Pflichtversicherung – ein unvermeidbares Muss?

Doch was also tun, wenn wir davon ausgehen müssen, dass diese Art schrecklicher Katastrophen weiter zunimmt? Sehr präsent in der Diskussion ist die Forderung nach einer Pflicht von Elementarversicherungen (7.7.2022, 3.6.2022). Auch wenn es vereinzelt Gegenstimmen gibt, so scheint der Ruf nach dieser Art der Verpflichtung doch immer lauter zu werden.

Meine Position ist klar: Nein, ich bin nicht für eine Pflicht für Bürgerinnen und Bürger, sondern sehe zunächst einmal dringenden Handlungsbedarf in der Politik. Politische Institutionen in den Städten und Gemeinden, den Landkreisen, den Bundesländern und dem Bund müssen dazu verpflichtet werden, einen wirksamen Starkregen- und Überschwemmungsschutz zu planen und umzusetzen.

Meine Sorge ist, dass nach der Einführung einer Pflichtversicherung politischen Institutionen wichtige Investitionen in den Hochwasser- und Katastrophenschutz hintanstellen. Wir sollten jedoch dringend die Investition in Prävention, Warnungssysteme und Hilfsorganisationen wie den THW ausbauen. Das sind die Ansätze, die wir für die richtige Prävention verfolgen sollten.

Prävention beginnt auch bei der Wahl des Baugrunds

Neben einem ausreichenden Versicherungsschutz müssen wir auch weiter an einer strengeren Vergabe von Baugrundstücken in Flutgebieten arbeiten. Denn obwohl bereits Vorgaben zum Bauverbot von Überschwemmungsgebieten existieren, zeigen gerade die Flutschäden an der Erft in Nordrhein-Westfalen, dass Unternehmen und Privatpersonen trotz dieser Verbote in den Risikobereichen arbeiten und wohnen.

Wir müssen offen diskutieren: Sollte im Fall eines Schadens die Genehmigungsbehörde nicht auch haften? Gemeinden und Städte sollten hier dringend prüfen, wie viel betroffene Häuser und Wohnungen in Risikogebieten stehen und umgehend handeln.
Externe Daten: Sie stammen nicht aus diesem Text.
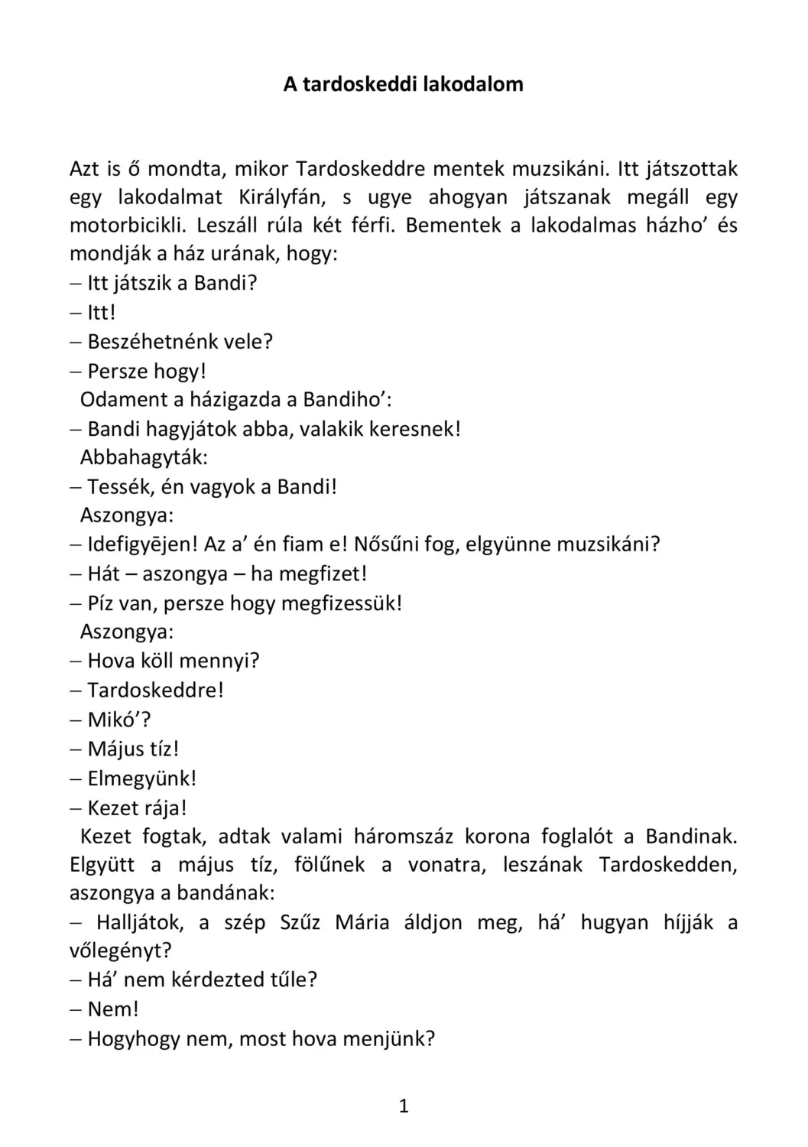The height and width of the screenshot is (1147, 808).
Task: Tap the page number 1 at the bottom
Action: pyautogui.click(x=404, y=1106)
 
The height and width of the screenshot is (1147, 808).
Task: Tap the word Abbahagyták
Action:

Fazit: Radikale Ereignisse erfordern ein radikales Umdenken

Selbst ein Jahr nach der Katastrophe sind die Ereignisse aus dem Flutsommer vergangenen Jahres noch immer nicht aufgearbeitet. Die wichtigste Lehre, die wir aus dieser Flut ziehen müssen: Die Situation wird sich weiter verschärfen. Wetter- und Klimakatastrophen werden uns in naher Zukunft noch mehr beschäftigen.

Hier sind die Gesellschaft und die Politik gefordert. Wir müssen weg von einem zu reaktiven Verhalten, hin zu mehr Prävention und einem neuen Bewusstsein, dass sich unsere Welt klimatisch nun mal verändert hat. Bauliche Vorsorge ist die praktische, wenn auch sehr aufwendige Konsequenz.

Viel wichtiger wird zukünftig ein radikales Umdenken: Wir Menschen sind teilweise ohnmächtig gegenüber den schrecklichen Klimakatastrophen. Und jeder von uns kann zukünftig davon betroffen sein. Wenn sich mehr Menschen dieser bitteren Wahrheit stellen, können wir in katastrophalen Zeiten besser reagieren – und das weit über die Versicherungswirtschaft hinaus.

Martin Gräfer

Der Autor ist Vorstandsmitglied der Versicherungsgruppe die Bayerische.